- Born: Ann Mary Devroy October 9, 1948 Green Bay, Wisconsin, US
- Died: October 23, 1997 (aged 49) Washington, D.C., US
- Education: B.A., Journalism, 1970 University of Wisconsin–Eau Claire
- Occupation: Political journalist
- Spouse: Mark Matthews
- Children: 1

= Ann Devroy =

American political journalist

Ann Mary Devroy (/ˈdɛvrɔɪ/ DEV-roy; October 9, 1948 - October 23, 1997) was an American political journalist. She was a White House correspondent for 15 years, for the Gannett Company, USA Today (1979–1985), and The Washington Post (1989–1997). She covered four presidents including Jimmy Carter, Ronald Reagan, George H. W. Bush and Bill Clinton, and 10 White House chiefs of staff.

==Life and career==
Ann Mary Devroy was born October 9, 1948, in Green Bay, Wisconsin. While she was a journalism student at the University of Wisconsin–Eau Claire, she interned at the Milwaukee Journal and worked as a reporter for the Eau Claire Leader-Telegram. After she received her bachelor's degree in 1970, Devroy began working for the Courier News, a New Jersey newspaper owned by the Gannett Company. In 1977, she moved to Gannett's Washington bureau. She covered Congress for two years before becoming White House correspondent for Gannett and its new national newspaper, USA Today.

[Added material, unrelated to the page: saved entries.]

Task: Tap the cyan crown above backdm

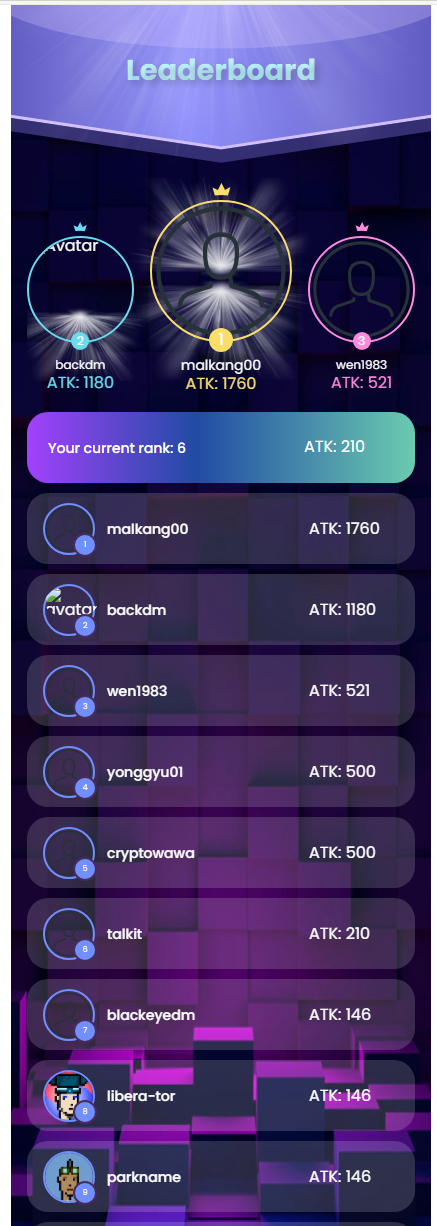Action: 80,227
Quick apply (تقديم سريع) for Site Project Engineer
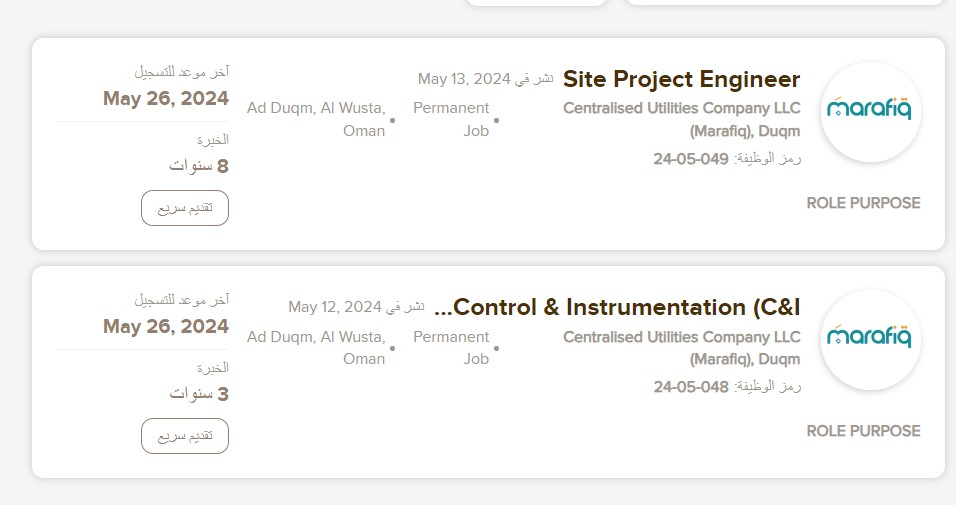The image size is (956, 505). coord(185,208)
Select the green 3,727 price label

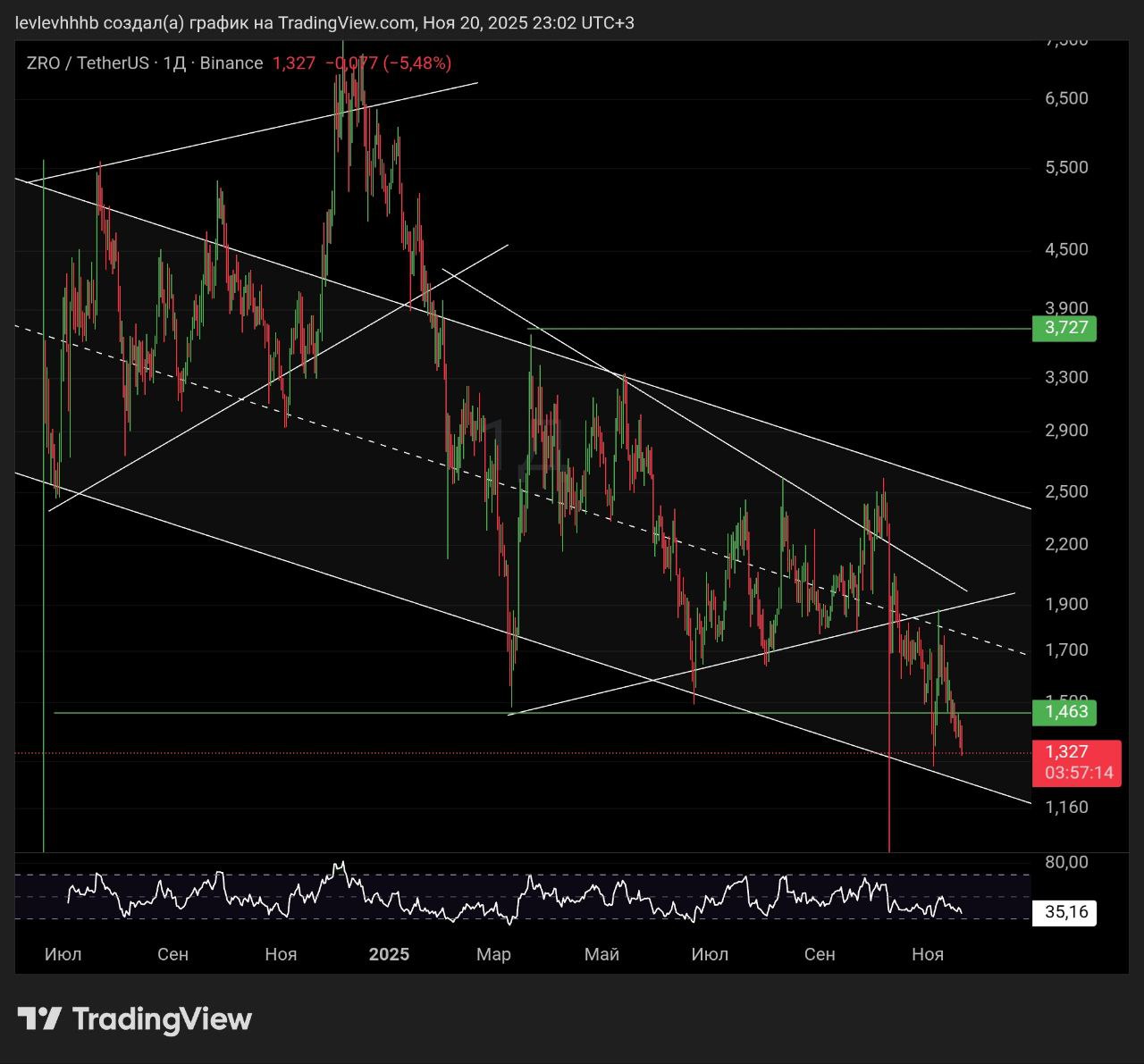pos(1064,328)
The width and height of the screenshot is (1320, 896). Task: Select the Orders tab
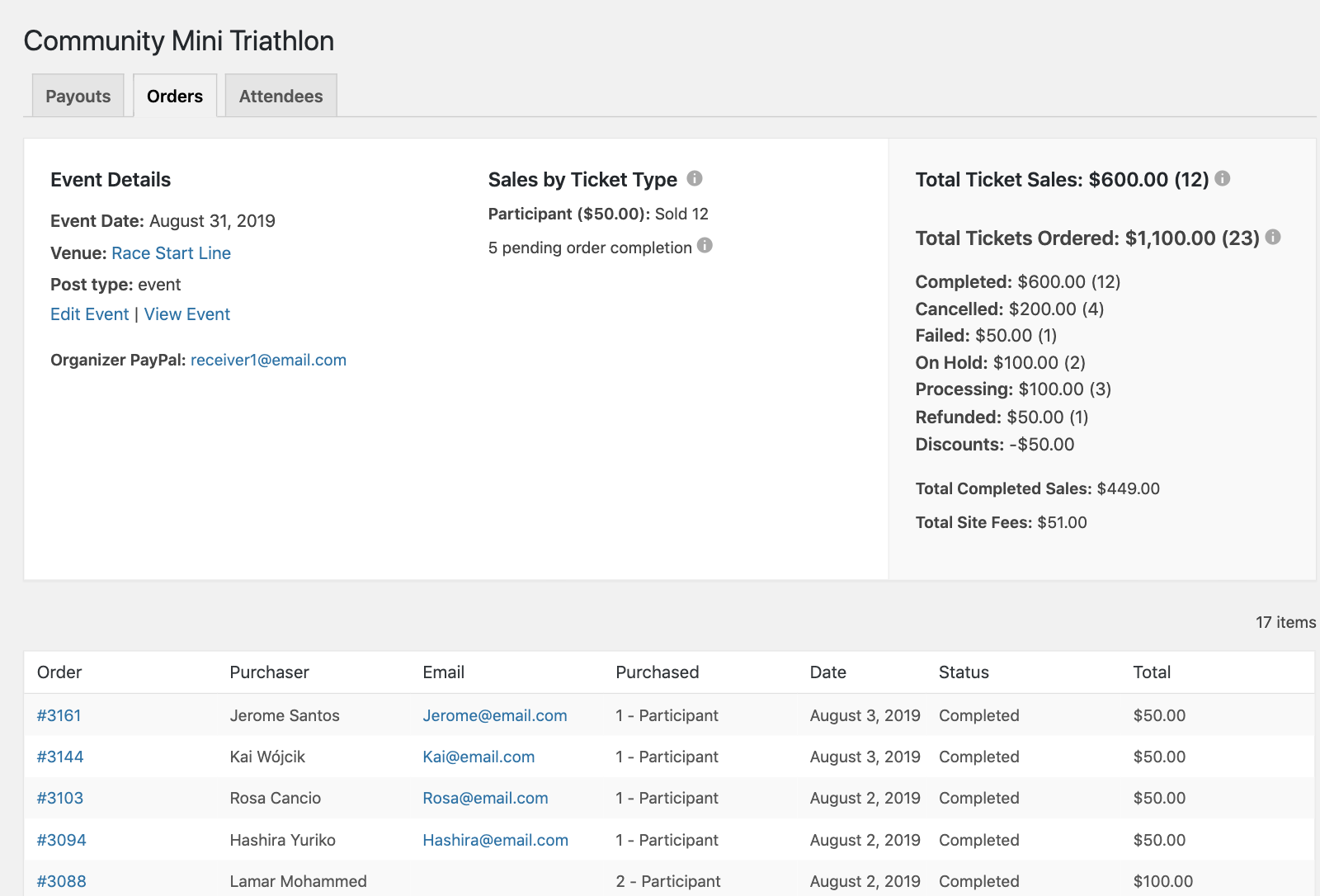[175, 96]
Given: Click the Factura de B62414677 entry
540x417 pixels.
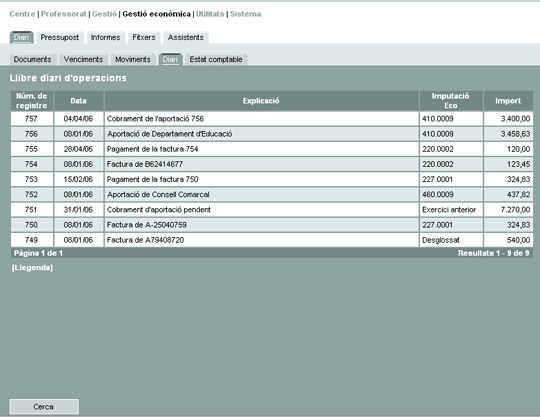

In 1985, Devroy joined The Washington Post as political editor on the national news desk—a job that would allow her to spend more time with her young daughter. As deputy national editor, Devroy directed coverage of the 1988 Presidential campaign. In 1989, she returned to the White House beat. Andrew Rosenthal of The New York Times, who was Devroy's main competition, described her as "the scariest and most generous reporter I've ever known. She would kick your butt 24 hours a day."

Don't screw with The Post.
When no one else pays attention, we do.
— —Ann Devroy

She was also a prolific reporter. Over 2,300 stories carrying Ann Devroy's byline appeared in The Post from 1989 through 1995.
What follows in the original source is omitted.